_PROBLEM REQUIREMENTS_
Below are the records; restate all of them exactly.

[[ RECORDS SUPPLIED, beginning ]]

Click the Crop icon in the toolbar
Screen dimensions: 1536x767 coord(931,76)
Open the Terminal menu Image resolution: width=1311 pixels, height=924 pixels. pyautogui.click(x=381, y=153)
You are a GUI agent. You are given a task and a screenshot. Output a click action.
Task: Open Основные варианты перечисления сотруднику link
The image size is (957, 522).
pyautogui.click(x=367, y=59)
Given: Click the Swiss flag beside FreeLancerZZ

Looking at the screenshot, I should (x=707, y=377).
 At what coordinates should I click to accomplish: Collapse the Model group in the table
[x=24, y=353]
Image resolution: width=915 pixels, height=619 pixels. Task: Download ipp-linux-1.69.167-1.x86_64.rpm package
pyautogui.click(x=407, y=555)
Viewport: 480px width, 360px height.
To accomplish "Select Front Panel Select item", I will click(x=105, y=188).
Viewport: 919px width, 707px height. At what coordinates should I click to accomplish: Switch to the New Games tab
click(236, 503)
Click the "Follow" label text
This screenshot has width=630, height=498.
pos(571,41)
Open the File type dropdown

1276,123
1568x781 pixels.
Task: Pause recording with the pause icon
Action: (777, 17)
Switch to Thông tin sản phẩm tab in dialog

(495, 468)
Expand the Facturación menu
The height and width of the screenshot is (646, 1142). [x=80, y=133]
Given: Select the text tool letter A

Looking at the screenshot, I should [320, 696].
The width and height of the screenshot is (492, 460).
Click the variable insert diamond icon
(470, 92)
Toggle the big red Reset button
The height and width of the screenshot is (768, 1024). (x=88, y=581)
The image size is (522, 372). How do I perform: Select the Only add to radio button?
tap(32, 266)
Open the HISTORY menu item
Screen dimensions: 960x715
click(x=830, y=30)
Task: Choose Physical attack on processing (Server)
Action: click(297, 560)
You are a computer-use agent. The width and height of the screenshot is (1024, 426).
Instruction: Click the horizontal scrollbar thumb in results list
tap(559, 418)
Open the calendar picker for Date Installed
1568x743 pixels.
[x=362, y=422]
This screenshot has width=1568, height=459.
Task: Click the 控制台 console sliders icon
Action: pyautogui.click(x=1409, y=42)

[[ RECORDS SUPPLIED, end ]]

_SOLVED EXERCISE_
Click the Crop icon in the toolbar
Screen dimensions: 1536x767 coord(931,76)
Open the Terminal menu Image resolution: width=1311 pixels, height=924 pixels. pyautogui.click(x=381, y=153)
You are a GUI agent. You are given a task and a screenshot. Output a click action.
Task: Open Основные варианты перечисления сотруднику link
The image size is (957, 522).
pyautogui.click(x=367, y=59)
Given: Click the Swiss flag beside FreeLancerZZ

Looking at the screenshot, I should (x=707, y=377).
 At what coordinates should I click to accomplish: Collapse the Model group in the table
[x=24, y=353]
Image resolution: width=915 pixels, height=619 pixels. Task: Download ipp-linux-1.69.167-1.x86_64.rpm package
pyautogui.click(x=407, y=555)
Viewport: 480px width, 360px height.
To accomplish "Select Front Panel Select item", I will click(x=105, y=188).
Viewport: 919px width, 707px height. At what coordinates should I click to accomplish: Switch to the New Games tab
click(236, 503)
Click the "Follow" label text
This screenshot has width=630, height=498.
pos(571,41)
Open the File type dropdown

1276,123
1568x781 pixels.
Task: Pause recording with the pause icon
Action: (777, 17)
Switch to Thông tin sản phẩm tab in dialog

(495, 468)
Expand the Facturación menu
The height and width of the screenshot is (646, 1142). [x=80, y=133]
Given: Select the text tool letter A

Looking at the screenshot, I should [320, 696].
The width and height of the screenshot is (492, 460).
Click the variable insert diamond icon
(470, 92)
Toggle the big red Reset button
The height and width of the screenshot is (768, 1024). (x=88, y=581)
The image size is (522, 372). How do I perform: Select the Only add to radio button?
tap(32, 266)
Open the HISTORY menu item
Screen dimensions: 960x715
click(x=830, y=30)
Task: Choose Physical attack on processing (Server)
Action: click(297, 560)
You are a computer-use agent. The width and height of the screenshot is (1024, 426).
Instruction: Click the horizontal scrollbar thumb in results list
tap(559, 418)
Open the calendar picker for Date Installed
1568x743 pixels.
[x=362, y=422]
This screenshot has width=1568, height=459.
Task: Click the 控制台 console sliders icon
Action: pyautogui.click(x=1409, y=42)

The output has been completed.